| Listing |
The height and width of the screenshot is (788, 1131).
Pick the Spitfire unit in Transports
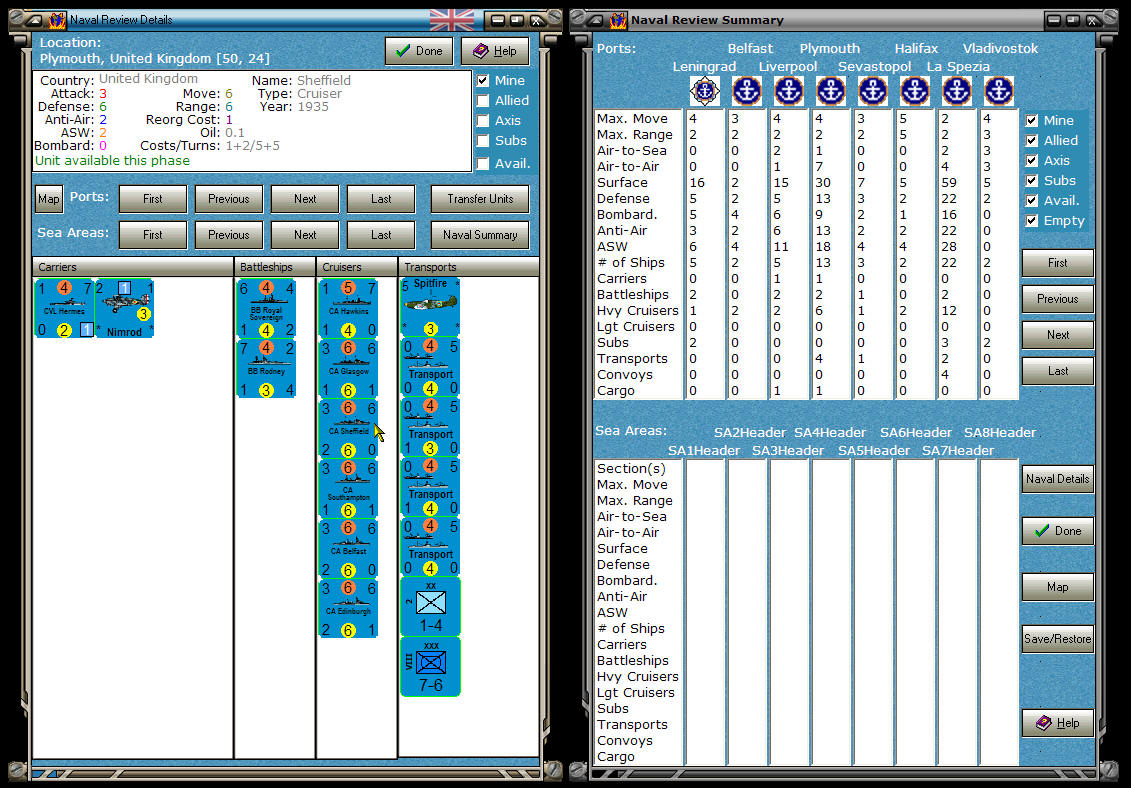pyautogui.click(x=431, y=308)
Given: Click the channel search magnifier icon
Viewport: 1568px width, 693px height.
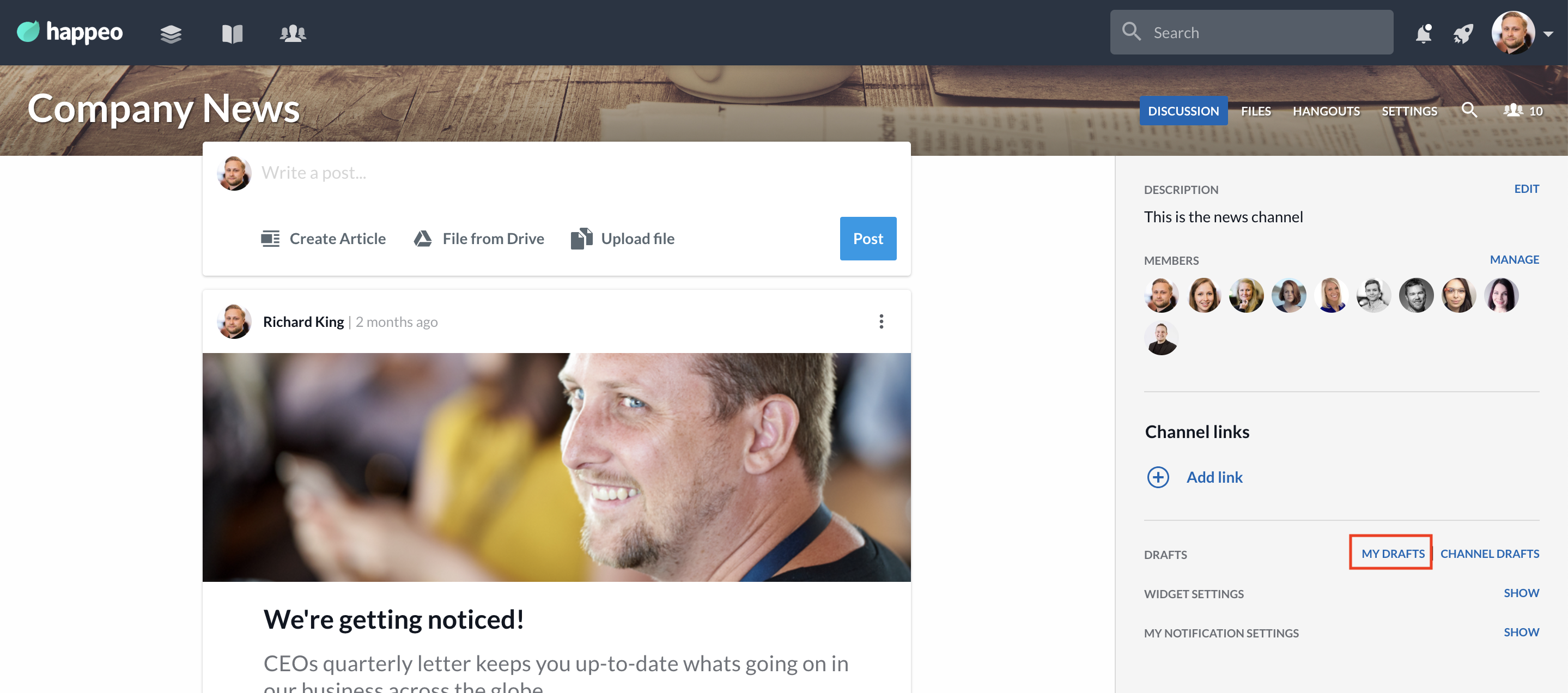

| Exercise description |
Rewrite the rows above as a numbered list with no blank lines, and leave the pictures out.

| Written answer |
1. The height and width of the screenshot is (788, 1131).
2. Pick the Spitfire unit in Transports
3. pyautogui.click(x=431, y=308)
4. Given: Click the channel search magnifier icon
5. Viewport: 1568px width, 693px height.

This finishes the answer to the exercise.